> Required task
Rewrite the listing below, putting "interface agent" wherever "GUI agent" appears and leaving every other word untouched.

Rows from a dataset
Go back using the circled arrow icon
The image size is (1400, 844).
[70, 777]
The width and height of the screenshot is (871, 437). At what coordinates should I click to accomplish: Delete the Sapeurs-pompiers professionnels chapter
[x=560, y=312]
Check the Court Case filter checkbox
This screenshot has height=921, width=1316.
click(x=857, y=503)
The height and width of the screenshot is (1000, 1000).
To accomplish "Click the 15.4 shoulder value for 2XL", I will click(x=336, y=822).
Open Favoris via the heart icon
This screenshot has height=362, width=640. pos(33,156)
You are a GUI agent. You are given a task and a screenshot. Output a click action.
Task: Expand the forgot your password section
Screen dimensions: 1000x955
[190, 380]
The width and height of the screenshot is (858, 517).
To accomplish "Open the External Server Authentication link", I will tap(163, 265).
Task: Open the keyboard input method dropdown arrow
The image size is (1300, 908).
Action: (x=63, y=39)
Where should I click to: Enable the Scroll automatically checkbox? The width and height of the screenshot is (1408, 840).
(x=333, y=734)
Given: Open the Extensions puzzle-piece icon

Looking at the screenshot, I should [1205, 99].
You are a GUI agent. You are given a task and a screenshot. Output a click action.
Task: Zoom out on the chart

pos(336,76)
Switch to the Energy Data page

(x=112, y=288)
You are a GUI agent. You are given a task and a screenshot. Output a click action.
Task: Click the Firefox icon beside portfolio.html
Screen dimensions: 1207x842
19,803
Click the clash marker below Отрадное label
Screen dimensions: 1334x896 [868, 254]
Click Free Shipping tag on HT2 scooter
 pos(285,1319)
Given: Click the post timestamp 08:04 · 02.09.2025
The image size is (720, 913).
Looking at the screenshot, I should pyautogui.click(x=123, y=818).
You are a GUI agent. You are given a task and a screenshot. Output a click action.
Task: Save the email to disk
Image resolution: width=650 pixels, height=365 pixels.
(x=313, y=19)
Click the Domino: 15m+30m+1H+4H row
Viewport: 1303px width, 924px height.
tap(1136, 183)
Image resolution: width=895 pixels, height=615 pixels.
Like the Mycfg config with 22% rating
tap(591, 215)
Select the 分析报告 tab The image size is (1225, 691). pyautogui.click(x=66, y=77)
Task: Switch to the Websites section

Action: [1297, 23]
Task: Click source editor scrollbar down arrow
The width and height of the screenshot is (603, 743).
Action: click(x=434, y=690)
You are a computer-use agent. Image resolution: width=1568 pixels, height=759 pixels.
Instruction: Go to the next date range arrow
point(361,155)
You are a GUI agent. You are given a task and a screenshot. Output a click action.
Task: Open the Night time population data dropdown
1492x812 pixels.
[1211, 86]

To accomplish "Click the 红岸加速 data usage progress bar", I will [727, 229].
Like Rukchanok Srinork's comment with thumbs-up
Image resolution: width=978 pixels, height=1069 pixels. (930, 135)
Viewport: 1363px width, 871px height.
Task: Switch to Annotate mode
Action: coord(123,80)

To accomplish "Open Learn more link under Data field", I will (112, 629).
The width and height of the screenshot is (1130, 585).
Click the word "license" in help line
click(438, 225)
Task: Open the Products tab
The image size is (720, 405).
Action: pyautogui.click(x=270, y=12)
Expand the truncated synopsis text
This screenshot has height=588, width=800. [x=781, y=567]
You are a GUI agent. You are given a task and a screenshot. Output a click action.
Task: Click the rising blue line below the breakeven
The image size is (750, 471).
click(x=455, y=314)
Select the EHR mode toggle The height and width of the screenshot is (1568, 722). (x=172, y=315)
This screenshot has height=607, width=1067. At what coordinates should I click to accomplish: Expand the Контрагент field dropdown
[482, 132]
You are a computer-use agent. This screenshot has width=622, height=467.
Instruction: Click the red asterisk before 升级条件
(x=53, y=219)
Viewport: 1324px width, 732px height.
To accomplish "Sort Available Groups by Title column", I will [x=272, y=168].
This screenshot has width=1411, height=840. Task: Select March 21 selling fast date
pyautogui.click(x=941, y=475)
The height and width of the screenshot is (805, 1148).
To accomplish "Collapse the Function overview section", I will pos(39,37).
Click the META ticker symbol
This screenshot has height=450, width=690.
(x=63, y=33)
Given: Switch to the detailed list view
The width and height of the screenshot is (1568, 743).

> Result for this task
Go back using the circled arrow icon
The image size is (1400, 844).
[70, 777]
The width and height of the screenshot is (871, 437). At what coordinates should I click to accomplish: Delete the Sapeurs-pompiers professionnels chapter
[x=560, y=312]
Check the Court Case filter checkbox
This screenshot has height=921, width=1316.
click(x=857, y=503)
The height and width of the screenshot is (1000, 1000).
To accomplish "Click the 15.4 shoulder value for 2XL", I will click(x=336, y=822).
Open Favoris via the heart icon
This screenshot has height=362, width=640. pos(33,156)
You are a interface agent. You are given a task and a screenshot. Output a click action.
Task: Expand the forgot your password section
Screen dimensions: 1000x955
[190, 380]
The width and height of the screenshot is (858, 517).
To accomplish "Open the External Server Authentication link", I will tap(163, 265).
Task: Open the keyboard input method dropdown arrow
The image size is (1300, 908).
Action: (x=63, y=39)
Where should I click to: Enable the Scroll automatically checkbox? The width and height of the screenshot is (1408, 840).
(x=333, y=734)
Given: Open the Extensions puzzle-piece icon

Looking at the screenshot, I should [1205, 99].
You are a interface agent. You are given a task and a screenshot. Output a click action.
Task: Zoom out on the chart

pos(336,76)
Switch to the Energy Data page

(x=112, y=288)
You are a interface agent. You are given a task and a screenshot. Output a click action.
Task: Click the Firefox icon beside portfolio.html
Screen dimensions: 1207x842
19,803
Click the clash marker below Отрадное label
Screen dimensions: 1334x896 [868, 254]
Click Free Shipping tag on HT2 scooter
 pos(285,1319)
Given: Click the post timestamp 08:04 · 02.09.2025
The image size is (720, 913).
Looking at the screenshot, I should pyautogui.click(x=123, y=818).
You are a interface agent. You are given a task and a screenshot. Output a click action.
Task: Save the email to disk
Image resolution: width=650 pixels, height=365 pixels.
(x=313, y=19)
Click the Domino: 15m+30m+1H+4H row
Viewport: 1303px width, 924px height.
tap(1136, 183)
Image resolution: width=895 pixels, height=615 pixels.
Like the Mycfg config with 22% rating
tap(591, 215)
Select the 分析报告 tab The image size is (1225, 691). pyautogui.click(x=66, y=77)
Task: Switch to the Websites section

Action: [1297, 23]
Task: Click source editor scrollbar down arrow
The width and height of the screenshot is (603, 743).
Action: click(x=434, y=690)
You are a computer-use agent. Image resolution: width=1568 pixels, height=759 pixels.
Instruction: Go to the next date range arrow
point(361,155)
You are a interface agent. You are given a task and a screenshot. Output a click action.
Task: Open the Night time population data dropdown
1492x812 pixels.
[1211, 86]

To accomplish "Click the 红岸加速 data usage progress bar", I will [727, 229].
Like Rukchanok Srinork's comment with thumbs-up
Image resolution: width=978 pixels, height=1069 pixels. (930, 135)
Viewport: 1363px width, 871px height.
Task: Switch to Annotate mode
Action: coord(123,80)

To accomplish "Open Learn more link under Data field", I will (112, 629).
The width and height of the screenshot is (1130, 585).
Click the word "license" in help line
click(438, 225)
Task: Open the Products tab
The image size is (720, 405).
Action: pyautogui.click(x=270, y=12)
Expand the truncated synopsis text
This screenshot has height=588, width=800. [x=781, y=567]
You are a interface agent. You are given a task and a screenshot. Output a click action.
Task: Click the rising blue line below the breakeven
The image size is (750, 471).
click(x=455, y=314)
Select the EHR mode toggle The height and width of the screenshot is (1568, 722). (x=172, y=315)
This screenshot has height=607, width=1067. At what coordinates should I click to accomplish: Expand the Контрагент field dropdown
[482, 132]
You are a computer-use agent. This screenshot has width=622, height=467.
Instruction: Click the red asterisk before 升级条件
(x=53, y=219)
Viewport: 1324px width, 732px height.
To accomplish "Sort Available Groups by Title column", I will [x=272, y=168].
This screenshot has width=1411, height=840. Task: Select March 21 selling fast date
pyautogui.click(x=941, y=475)
The height and width of the screenshot is (805, 1148).
To accomplish "Collapse the Function overview section", I will pos(39,37).
Click the META ticker symbol
This screenshot has height=450, width=690.
(x=63, y=33)
Given: Switch to the detailed list view
The width and height of the screenshot is (1568, 743).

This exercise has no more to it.